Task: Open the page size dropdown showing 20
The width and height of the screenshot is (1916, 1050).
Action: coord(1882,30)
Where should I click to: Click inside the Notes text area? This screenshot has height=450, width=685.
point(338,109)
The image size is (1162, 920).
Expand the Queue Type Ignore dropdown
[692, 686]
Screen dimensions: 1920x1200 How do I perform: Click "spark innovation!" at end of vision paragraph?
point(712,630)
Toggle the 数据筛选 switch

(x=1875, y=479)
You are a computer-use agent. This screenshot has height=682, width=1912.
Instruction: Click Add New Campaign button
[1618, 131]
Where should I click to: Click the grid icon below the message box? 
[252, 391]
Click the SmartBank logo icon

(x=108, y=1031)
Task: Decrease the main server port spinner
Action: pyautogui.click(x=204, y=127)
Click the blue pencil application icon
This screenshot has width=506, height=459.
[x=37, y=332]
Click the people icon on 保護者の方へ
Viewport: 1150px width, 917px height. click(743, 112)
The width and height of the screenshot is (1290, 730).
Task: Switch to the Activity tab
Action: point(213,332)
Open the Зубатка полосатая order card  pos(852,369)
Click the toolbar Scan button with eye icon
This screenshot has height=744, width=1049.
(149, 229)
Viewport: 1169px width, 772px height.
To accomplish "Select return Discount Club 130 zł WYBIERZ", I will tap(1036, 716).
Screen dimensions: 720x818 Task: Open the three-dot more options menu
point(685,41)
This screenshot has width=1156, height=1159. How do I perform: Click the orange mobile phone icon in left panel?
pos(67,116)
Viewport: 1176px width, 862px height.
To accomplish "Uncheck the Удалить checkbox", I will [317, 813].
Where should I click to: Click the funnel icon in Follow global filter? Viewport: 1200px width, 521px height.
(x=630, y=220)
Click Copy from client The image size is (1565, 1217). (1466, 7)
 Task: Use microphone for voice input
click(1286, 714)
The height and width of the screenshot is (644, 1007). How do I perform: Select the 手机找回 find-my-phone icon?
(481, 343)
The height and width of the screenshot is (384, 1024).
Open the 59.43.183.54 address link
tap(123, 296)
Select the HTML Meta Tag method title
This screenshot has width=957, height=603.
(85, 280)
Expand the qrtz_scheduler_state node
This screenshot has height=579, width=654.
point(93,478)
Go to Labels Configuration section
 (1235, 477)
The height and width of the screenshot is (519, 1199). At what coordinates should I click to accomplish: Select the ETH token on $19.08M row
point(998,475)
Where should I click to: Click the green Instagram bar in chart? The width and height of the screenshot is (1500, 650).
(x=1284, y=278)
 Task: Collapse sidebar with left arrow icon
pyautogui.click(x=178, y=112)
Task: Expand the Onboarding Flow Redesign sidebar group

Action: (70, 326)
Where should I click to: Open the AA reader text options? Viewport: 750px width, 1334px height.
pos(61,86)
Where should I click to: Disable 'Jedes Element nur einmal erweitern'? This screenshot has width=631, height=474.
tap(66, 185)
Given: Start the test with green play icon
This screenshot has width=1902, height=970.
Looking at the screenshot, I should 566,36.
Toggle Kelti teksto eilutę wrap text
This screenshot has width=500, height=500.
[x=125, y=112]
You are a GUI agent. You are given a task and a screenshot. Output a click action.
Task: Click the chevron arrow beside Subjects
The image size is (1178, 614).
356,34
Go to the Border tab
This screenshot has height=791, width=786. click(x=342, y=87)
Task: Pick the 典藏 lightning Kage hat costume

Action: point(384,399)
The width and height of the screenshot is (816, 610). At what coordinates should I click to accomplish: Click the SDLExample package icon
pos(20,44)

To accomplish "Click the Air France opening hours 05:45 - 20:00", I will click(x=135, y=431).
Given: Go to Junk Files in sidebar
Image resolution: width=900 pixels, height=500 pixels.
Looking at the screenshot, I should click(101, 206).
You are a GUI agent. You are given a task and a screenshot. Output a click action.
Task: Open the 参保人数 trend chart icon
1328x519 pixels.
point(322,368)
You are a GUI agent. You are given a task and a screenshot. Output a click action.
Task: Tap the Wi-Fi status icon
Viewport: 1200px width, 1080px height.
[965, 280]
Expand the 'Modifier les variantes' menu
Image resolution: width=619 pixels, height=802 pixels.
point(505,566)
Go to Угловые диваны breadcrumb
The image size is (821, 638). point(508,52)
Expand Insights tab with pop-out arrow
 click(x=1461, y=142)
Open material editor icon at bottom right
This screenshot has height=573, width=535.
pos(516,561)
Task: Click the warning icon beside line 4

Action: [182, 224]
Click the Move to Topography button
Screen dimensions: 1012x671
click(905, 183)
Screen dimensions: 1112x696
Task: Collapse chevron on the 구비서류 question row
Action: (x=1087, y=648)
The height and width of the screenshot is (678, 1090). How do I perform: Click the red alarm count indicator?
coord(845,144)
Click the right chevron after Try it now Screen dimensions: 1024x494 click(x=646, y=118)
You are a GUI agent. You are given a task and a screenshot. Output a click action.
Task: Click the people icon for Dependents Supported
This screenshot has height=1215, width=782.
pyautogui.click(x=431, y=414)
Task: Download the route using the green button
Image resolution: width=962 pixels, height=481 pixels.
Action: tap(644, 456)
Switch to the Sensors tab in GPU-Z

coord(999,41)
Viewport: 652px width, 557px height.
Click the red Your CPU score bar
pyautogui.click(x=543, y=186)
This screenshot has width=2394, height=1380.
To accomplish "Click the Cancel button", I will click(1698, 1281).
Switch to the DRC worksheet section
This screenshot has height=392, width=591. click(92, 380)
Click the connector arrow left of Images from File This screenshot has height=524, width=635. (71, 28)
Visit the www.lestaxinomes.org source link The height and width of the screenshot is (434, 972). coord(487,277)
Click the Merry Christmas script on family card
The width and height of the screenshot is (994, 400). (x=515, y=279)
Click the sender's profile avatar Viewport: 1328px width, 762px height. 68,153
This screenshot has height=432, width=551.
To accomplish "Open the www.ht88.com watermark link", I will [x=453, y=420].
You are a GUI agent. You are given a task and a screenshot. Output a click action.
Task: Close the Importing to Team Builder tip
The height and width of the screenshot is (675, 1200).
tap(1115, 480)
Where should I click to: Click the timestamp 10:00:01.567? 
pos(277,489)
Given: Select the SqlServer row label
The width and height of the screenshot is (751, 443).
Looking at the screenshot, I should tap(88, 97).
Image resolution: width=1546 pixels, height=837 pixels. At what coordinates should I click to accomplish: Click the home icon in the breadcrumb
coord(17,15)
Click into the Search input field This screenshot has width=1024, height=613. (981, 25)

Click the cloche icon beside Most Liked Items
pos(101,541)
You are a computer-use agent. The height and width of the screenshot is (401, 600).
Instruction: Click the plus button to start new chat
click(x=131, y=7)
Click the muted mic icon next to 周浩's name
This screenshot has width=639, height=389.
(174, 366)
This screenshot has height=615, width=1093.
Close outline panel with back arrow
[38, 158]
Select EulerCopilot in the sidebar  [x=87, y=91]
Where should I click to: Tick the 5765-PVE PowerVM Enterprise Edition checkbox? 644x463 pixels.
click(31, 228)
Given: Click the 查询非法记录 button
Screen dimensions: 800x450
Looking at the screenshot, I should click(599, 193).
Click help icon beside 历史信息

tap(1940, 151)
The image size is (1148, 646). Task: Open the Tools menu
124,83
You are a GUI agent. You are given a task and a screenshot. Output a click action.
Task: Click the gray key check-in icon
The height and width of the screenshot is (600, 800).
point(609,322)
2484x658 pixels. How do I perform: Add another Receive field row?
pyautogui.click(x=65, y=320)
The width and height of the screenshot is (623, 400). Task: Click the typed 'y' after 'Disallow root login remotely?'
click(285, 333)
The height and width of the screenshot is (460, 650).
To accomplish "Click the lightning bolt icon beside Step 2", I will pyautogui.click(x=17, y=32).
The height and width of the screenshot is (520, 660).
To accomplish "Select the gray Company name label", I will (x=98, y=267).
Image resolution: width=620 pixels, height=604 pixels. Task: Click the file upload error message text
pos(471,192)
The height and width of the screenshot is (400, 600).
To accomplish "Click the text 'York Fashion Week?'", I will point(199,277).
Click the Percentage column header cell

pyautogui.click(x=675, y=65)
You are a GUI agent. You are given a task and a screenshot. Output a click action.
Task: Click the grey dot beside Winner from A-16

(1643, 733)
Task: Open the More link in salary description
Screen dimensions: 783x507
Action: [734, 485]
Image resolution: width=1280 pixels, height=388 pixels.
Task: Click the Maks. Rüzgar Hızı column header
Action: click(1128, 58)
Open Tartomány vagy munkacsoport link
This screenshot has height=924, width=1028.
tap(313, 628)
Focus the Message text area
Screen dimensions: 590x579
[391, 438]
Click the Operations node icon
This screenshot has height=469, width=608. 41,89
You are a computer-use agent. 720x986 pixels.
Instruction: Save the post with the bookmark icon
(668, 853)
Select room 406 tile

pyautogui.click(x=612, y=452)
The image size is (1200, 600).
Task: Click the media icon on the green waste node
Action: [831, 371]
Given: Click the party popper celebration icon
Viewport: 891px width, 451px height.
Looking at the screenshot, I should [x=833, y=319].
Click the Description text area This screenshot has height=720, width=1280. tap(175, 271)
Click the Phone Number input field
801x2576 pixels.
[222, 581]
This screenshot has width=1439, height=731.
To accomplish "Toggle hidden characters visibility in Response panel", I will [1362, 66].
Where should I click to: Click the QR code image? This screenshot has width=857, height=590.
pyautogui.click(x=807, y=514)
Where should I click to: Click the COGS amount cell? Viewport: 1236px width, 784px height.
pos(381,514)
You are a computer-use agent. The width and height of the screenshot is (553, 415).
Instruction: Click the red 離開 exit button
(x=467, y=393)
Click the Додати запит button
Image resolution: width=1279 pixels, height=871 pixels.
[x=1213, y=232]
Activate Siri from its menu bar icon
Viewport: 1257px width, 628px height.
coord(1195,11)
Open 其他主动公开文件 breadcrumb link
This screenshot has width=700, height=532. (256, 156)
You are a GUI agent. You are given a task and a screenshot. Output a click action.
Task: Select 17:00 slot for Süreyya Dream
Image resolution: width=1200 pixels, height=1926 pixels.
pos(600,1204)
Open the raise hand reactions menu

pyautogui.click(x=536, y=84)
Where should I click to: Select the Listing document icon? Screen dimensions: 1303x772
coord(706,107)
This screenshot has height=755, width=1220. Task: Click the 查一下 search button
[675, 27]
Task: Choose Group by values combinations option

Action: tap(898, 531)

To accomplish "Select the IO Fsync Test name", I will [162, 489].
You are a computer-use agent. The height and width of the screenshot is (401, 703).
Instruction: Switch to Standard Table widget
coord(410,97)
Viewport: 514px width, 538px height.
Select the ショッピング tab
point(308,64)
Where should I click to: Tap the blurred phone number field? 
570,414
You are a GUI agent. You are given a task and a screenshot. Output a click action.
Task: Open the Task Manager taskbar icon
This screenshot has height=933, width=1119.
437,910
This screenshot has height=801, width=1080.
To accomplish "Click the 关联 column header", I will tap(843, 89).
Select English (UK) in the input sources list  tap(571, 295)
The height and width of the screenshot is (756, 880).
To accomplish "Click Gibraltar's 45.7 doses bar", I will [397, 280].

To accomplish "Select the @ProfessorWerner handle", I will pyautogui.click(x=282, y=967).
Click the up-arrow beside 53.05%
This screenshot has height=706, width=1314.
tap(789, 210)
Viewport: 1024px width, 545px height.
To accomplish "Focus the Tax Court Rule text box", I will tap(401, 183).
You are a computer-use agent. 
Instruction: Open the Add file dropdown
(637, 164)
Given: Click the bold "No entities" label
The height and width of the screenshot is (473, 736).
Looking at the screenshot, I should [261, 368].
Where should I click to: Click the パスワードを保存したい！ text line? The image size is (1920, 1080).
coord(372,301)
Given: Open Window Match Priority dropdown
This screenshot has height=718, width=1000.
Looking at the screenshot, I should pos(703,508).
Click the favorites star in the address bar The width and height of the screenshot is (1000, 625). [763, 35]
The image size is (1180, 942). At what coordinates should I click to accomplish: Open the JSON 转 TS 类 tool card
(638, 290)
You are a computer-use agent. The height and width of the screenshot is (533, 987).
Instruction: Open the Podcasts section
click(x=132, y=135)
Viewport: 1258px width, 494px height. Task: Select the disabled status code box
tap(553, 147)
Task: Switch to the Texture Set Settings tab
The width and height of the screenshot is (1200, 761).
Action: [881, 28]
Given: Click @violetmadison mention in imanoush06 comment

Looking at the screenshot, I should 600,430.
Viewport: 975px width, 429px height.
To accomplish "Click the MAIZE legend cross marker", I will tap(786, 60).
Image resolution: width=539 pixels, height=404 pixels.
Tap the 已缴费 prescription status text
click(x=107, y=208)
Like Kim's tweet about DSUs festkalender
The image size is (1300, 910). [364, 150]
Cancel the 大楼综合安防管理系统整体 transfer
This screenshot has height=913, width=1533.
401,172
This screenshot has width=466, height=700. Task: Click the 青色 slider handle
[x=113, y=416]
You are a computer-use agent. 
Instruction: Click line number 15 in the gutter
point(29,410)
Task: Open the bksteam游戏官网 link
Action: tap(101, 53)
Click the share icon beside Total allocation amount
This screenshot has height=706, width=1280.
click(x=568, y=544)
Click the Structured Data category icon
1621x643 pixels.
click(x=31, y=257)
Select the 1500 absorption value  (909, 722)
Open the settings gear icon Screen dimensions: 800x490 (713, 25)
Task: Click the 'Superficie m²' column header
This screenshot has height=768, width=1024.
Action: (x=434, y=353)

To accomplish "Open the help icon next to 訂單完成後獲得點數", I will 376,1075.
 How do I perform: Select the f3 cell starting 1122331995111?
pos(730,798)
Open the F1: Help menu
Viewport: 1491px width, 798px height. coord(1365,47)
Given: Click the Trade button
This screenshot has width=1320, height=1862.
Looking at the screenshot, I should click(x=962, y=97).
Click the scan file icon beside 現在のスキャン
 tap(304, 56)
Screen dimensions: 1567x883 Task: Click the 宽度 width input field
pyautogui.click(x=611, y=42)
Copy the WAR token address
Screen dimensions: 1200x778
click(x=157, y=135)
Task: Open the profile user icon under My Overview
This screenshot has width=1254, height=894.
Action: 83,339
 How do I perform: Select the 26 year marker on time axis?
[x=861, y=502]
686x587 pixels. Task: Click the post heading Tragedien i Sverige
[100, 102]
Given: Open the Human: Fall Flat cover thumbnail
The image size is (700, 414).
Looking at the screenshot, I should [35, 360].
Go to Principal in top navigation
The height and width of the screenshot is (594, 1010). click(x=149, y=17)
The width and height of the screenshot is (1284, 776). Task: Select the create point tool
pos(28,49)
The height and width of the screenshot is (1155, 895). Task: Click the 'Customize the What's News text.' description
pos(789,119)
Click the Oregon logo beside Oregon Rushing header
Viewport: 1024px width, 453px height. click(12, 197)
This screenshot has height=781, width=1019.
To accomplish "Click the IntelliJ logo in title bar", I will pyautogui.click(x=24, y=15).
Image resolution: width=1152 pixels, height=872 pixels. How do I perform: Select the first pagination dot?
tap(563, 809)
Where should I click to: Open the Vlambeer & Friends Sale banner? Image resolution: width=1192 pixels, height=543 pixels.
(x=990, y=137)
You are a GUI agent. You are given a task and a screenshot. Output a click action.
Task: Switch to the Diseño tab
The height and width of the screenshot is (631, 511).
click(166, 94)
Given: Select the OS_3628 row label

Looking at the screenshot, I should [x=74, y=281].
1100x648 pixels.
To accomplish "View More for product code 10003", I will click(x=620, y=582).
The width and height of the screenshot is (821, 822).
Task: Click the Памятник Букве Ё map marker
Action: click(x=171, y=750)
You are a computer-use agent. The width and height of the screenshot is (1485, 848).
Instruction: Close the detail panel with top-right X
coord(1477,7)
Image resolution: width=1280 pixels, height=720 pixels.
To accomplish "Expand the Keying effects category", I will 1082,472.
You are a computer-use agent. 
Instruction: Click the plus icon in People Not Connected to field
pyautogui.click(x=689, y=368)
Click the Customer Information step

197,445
————————
• _EXERCISE_:
Out of the material above, gather each line where "Cancel" appears.

• _ANSWER BOX_:
To accomplish "Click the Cancel button", I will click(1698, 1281).
Cancel the 大楼综合安防管理系统整体 transfer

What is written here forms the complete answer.